Applying VertexShuffle Toward 360-Degree Video Super-Resolution on Focused-Icosahedral-Mesh

Na Li; Yao Liu

焦点を合わせた二十面体メッシュでの360度ビデオ超解像に向けたVertexShuffleの適用

360度の画像/ビデオ、拡張現実（AR）、仮想現実（VR）の出現により、球面信号の分析と処理に対する需要が大幅に増加しています。ただし、球面信号から投影される平面信号には多くの労力が費やされ、ピクセルの浪費、歪みなどの問題が発生しました。球面CNNの最近の進歩により、球面信号を直接分析する可能性が開かれました。ただし、帯域幅の要件が非常に大きいため、実際のアプリケーションの状況に対処できないフルメッシュに注意を払っています。 360度ビデオストリーミングに関連する帯域幅の浪費の問題に対処し、計算を節約するために、フォーカスされたIcosahedral Meshを利用して小さな領域を表し、球形のコンテンツをフォーカスされたメッシュ領域に回転させるマトリックスを構築します。また、UGSCNNで導入された元のMeshConv Transpose操作と比較して、パフォーマンスと効率の両方を大幅に向上させることができる新しいVertexShuffle操作を提案しました。さらに、提案した方法を超解像モデルに適用します。これは、360度データの球形ピクセルのメッシュ表現を直接操作する球形超解像モデルを最初に提案したものです。モデルを評価するために、高解像度の360度ビデオのセットを収集して、球形の画像データセットを生成します。私たちの実験は、提案された球形超解像モデルが、単純なMeshConv転置操作を使用するベースライン球形超解像モデルと比較して、パフォーマンスと推論時間の両方の点で大きな利点を達成することを示しています。要約すると、私たちのモデルは360度入力で優れた超解像性能を達成し、メッシュ上の16x頂点を超解像するときに平均32.79 dBPSNRを達成します。

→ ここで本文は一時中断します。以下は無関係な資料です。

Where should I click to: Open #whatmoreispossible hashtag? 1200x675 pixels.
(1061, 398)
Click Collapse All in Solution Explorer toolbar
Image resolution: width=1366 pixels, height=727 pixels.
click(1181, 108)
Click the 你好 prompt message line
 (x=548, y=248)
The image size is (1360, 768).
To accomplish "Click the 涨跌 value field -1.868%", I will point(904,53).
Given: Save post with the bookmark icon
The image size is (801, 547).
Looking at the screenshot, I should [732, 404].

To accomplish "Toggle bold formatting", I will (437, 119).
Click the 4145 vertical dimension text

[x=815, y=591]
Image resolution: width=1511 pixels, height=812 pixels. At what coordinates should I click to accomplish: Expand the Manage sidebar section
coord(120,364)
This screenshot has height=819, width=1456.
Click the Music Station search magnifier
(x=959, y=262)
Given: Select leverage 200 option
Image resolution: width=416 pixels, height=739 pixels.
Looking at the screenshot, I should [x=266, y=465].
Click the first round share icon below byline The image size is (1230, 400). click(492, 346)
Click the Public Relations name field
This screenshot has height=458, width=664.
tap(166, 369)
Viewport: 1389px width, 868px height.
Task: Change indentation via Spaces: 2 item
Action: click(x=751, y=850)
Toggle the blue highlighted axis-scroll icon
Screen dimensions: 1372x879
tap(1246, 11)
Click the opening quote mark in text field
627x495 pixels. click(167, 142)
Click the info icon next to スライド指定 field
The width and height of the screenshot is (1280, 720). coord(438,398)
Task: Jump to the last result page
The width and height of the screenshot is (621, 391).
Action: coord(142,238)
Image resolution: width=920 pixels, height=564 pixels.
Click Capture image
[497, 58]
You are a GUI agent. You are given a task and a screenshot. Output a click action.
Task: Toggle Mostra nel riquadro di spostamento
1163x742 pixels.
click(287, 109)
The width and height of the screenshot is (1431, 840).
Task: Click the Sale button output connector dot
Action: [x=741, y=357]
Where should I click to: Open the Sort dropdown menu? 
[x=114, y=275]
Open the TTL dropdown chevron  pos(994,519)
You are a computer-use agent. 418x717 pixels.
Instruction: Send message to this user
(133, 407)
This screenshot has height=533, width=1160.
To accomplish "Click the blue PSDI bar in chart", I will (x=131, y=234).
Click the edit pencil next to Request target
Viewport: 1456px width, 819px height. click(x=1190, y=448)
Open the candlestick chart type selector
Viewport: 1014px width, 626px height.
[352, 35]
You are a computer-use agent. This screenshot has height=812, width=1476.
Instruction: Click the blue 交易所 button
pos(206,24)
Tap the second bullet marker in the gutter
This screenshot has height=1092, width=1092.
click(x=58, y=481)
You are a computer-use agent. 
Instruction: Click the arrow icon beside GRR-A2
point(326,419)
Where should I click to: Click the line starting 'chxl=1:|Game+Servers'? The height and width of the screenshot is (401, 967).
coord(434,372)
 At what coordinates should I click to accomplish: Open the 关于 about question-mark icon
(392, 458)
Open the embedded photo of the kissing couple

With the emerging of 360-degree image/video, augmented reality (AR) and virtual reality (VR), the demand for analysing and processing spherical signals get tremendous increase. However, plenty of effort paid on planar signals that projected from spherical signals, which leading to some problems, e.g. waste of pixels, distortion. Recent advances in spherical CNN have opened up the possibility of directly analysing spherical signals. However, they pay attention to the full mesh which makes it infeasible to deal with situations in real-world application due to the extremely large bandwidth requirement. To address the bandwidth waste problem associated with 360-degree video streaming and save computation, we exploit Focused Icosahedral Mesh to represent a small area and construct matrices to rotate spherical content to the focused mesh area. We also proposed a novel VertexShuffle operation that can significantly improve both the performance and the efficiency compared to the original MeshConv Transpose operation introduced in UGSCNN. We further apply our proposed methods on super resolution model, which is the first to propose a spherical super-resolution model that directly operates on a mesh representation of spherical pixels of 360-degree data. To evaluate our model, we also collect a set of high-resolution 360-degree videos to generate a spherical image dataset. Our experiments indicate that our proposed spherical super-resolution model achieves significant benefits in terms of both performance and inference time compared to the baseline spherical super-resolution model that uses the simple MeshConv Transpose operation. In summary, our model achieves great super-resolution performance on 360-degree inputs, achieving 32.79 dB PSNR on average when super-resoluting 16x vertices on the mesh.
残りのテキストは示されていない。